The simplest way to open a *.pdb file in RasMol is to open a Console or Terminal window on your Unix computer and do the following at the % prompt: rasmol <filename>.pdb

Alternatively, you can do at the % prompt: rasmol
Then choose open from the File pulldown menu in Rasmol, and then enter the filename <file>.pdb in response to the Rasmol prompt in the Terminal or Console window.

You can learn about RasMol in two ways:

  1. Try options in the Pulldown Menus on the Unix computer and see what they do.
    Move the mouse around on the RasMol screen and see what happens.
  2. Read some of the documentation in the Tutorials or in the RasMol Manual.
    These documents provide information on how you can operate RasMol from the RasMol Command Line, e.g. to 'translate' the molecule on the screen, do 'fine adjustment' rotation, etc.

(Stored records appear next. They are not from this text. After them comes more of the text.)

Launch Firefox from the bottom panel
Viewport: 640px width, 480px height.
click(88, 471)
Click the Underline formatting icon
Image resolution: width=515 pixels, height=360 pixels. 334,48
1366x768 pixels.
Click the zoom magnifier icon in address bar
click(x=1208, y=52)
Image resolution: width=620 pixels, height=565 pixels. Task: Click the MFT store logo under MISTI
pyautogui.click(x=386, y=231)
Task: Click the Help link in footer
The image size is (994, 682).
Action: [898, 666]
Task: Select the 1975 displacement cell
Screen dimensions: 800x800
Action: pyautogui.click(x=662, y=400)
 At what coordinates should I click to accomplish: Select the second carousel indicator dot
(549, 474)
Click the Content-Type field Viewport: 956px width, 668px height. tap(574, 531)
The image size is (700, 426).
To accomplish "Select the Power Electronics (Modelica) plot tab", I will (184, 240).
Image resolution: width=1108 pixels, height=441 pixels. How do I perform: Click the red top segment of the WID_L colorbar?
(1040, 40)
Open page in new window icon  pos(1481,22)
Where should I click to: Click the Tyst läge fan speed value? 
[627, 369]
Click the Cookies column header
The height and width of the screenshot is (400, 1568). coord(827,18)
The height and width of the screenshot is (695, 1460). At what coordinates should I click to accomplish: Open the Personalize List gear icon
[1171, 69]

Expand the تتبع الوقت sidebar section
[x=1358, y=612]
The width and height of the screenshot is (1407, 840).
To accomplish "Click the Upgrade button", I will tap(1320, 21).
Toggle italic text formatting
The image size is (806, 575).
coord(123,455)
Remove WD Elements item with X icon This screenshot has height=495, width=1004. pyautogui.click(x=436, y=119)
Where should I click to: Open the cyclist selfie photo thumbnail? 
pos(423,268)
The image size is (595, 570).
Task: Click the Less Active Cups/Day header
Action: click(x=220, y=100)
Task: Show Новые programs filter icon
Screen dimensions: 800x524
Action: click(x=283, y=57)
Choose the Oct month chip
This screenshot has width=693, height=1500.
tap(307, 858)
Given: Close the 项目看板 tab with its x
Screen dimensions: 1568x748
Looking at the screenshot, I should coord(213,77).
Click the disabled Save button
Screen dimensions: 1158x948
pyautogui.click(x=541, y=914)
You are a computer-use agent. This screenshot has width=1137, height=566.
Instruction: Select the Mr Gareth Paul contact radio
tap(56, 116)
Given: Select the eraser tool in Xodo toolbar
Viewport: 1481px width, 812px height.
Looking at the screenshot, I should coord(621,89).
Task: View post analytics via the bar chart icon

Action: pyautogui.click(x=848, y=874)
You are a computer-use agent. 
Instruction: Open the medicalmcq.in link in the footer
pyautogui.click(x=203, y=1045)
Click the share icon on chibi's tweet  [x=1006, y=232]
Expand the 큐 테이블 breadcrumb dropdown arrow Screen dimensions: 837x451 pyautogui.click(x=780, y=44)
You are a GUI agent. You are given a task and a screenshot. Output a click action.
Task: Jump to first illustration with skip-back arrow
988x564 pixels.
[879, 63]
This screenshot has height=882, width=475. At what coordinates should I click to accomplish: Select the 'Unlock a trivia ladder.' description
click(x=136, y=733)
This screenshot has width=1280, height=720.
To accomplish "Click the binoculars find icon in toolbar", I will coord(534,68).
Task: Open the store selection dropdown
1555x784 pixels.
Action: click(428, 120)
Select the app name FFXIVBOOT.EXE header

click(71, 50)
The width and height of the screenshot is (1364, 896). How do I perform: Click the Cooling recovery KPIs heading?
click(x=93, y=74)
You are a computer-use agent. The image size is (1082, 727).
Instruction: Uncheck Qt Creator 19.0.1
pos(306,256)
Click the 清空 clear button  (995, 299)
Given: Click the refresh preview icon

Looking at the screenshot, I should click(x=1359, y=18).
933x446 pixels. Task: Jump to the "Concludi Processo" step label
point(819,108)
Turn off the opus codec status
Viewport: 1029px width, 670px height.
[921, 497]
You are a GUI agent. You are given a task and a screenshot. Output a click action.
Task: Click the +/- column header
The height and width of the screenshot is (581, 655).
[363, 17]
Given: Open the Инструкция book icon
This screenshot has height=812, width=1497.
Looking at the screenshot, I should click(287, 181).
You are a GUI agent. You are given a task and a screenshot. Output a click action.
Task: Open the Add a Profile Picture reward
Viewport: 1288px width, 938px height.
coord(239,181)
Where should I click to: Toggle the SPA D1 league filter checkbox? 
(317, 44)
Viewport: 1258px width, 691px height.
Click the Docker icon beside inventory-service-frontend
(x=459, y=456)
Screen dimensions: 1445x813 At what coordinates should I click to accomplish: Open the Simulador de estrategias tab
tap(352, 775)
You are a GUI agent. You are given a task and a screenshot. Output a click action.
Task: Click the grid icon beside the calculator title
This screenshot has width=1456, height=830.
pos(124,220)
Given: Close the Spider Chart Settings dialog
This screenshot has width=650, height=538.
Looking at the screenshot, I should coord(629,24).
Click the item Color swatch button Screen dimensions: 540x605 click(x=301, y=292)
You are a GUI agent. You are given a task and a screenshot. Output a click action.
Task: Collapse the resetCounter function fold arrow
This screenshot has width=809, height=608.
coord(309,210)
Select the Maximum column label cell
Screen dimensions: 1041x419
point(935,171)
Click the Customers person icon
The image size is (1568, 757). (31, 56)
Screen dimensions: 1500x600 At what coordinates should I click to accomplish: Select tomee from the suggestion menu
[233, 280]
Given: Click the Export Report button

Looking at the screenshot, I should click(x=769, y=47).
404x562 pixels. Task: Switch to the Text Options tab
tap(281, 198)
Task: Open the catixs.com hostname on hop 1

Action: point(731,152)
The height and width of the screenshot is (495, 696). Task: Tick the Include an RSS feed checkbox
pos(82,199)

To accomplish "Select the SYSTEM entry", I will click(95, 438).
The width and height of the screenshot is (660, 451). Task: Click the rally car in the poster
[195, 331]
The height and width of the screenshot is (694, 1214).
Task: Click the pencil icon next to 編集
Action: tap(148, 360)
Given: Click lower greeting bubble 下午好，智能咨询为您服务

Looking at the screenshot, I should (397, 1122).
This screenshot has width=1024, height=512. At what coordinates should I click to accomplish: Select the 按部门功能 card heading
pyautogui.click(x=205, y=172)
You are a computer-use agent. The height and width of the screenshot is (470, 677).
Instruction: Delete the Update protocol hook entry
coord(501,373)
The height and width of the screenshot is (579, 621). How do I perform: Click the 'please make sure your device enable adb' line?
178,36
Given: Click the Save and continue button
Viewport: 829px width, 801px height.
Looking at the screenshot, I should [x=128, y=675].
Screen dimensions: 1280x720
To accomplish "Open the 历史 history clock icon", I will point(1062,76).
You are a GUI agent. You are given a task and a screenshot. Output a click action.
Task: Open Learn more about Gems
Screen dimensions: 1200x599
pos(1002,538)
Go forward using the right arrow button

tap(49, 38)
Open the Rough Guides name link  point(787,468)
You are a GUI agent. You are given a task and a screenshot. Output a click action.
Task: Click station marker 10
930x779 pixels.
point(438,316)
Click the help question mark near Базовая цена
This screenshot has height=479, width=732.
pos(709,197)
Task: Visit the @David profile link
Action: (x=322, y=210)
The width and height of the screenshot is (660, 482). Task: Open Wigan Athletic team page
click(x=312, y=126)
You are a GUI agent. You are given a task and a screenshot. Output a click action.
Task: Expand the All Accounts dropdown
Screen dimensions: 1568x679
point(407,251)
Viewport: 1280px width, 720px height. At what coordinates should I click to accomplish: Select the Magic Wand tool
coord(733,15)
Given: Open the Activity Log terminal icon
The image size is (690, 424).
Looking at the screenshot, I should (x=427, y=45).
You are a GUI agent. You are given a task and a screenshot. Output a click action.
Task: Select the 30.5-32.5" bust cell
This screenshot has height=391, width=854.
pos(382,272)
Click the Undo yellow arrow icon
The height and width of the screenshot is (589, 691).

Excellent documentation written by Roger Sayle, the creator of RasMol, is available under RasMol V2.5: Molecular Visualisation Program at Cambridge, England.

 

{Try RasMol on the file 3cro.pdb that came with the RasMol download. Try to reproduce the image shown at the top of this Exercise.}

This file can be obtained from PDB by searching for the keywords "lambda cro".
Alternatively, it can be copied into your account from an ACS directory on insci14 via execution of the following command at the Unix % prompt:

     cp /software/nonrdist/rasmol/RasMol2/data/3cro.pdb .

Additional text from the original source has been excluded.